La ciencia juega un papel importante en nuestra existencia, pero no hay que olvidar que, antes que ella, se necesitan una serie de “reglas de juego” que tienen que ser establecidas por la filosofía sin las cuales los datos que aporta no tendrían sentido ni utilidad (recordemos las diferentes etapas vividas por la humanidad y cómo todo ha estado supeditado no al conocimiento de la materia sino al drama de cómo debería vivir el ser humano, que en el fondo es lo único que a todos nos preocupa).
¿De qué nos sirve “conocer” (o creer que conocemos) innumerables cosas acerca de la naturaleza si eso no nos hace felices o, por el contrario, nos destruye? ¿Vive acaso el ser humano solo para investigar y conocer la realidad (tal como lo plantean algunas teorías de moda) o en verdad vivimos solo para poder entender nuestro ser y poder tranquilizar nuestros espíritus de las angustias que ello nos causa? Entre salvar la vida de nuestros hijos o encontrar la paz y saber de qué está hecha tal o cual estrella ¿cuál de las dos pesa más en el espíritu y la voluntad humanas?

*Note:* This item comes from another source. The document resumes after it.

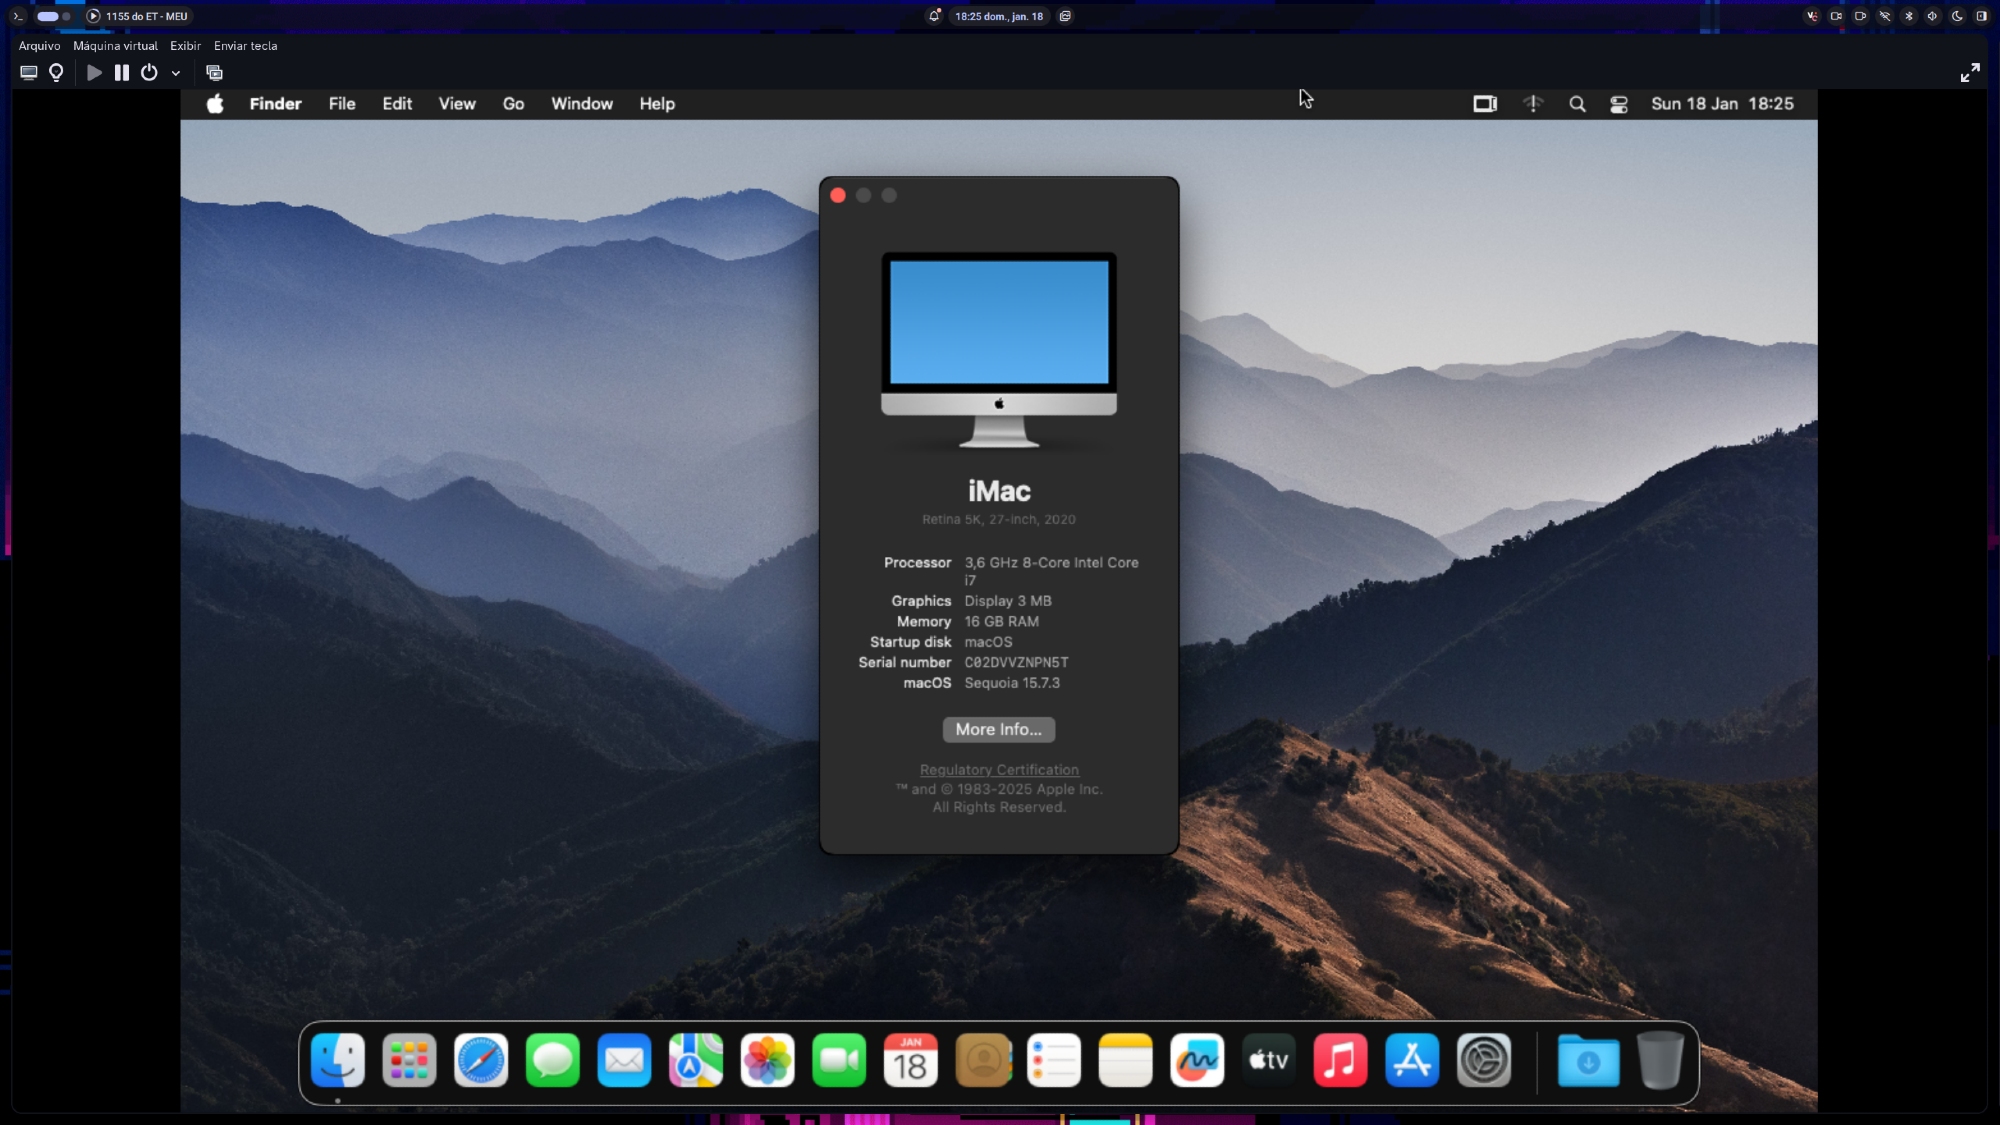Screen dimensions: 2000x1125
Task: Launch Freeform app in the dock
Action: (1197, 1060)
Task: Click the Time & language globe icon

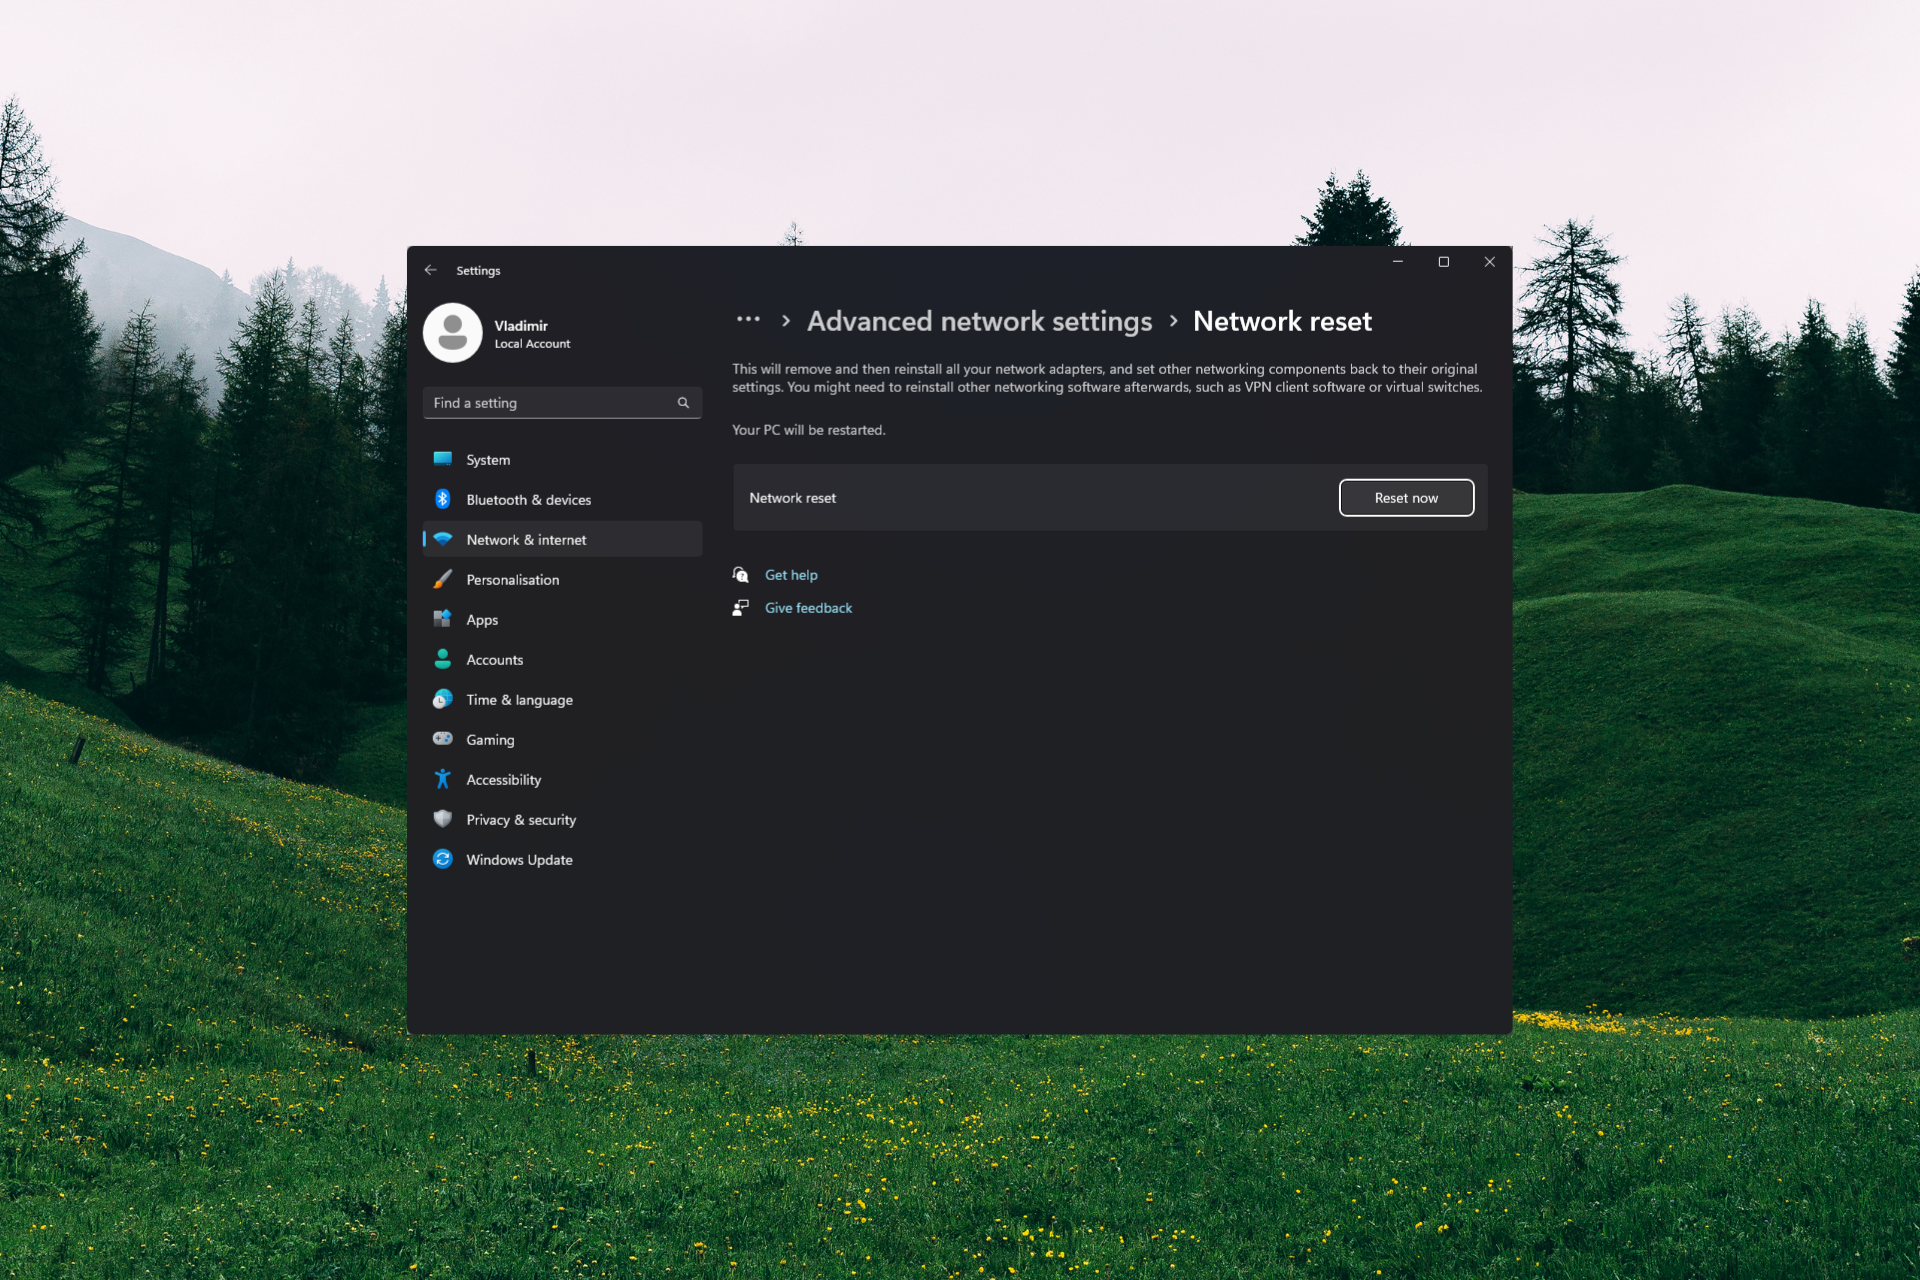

Quizá la época moderna e industrial nos dé la sensación de que sus ideales y virtudes que dice tener sean lo único real posible, pero el conocimiento filosófico del hombre nos demuestra que eso es solo una percepción momentánea producto de una instancia en nuestro proceso, mas no es la verdad definitiva. Tal vez esa verdad nunca la hallemos, pero el andar humano sigue siendo el mismo: el de una búsqueda en pos de unas respuestas que hasta ahora no encuentra.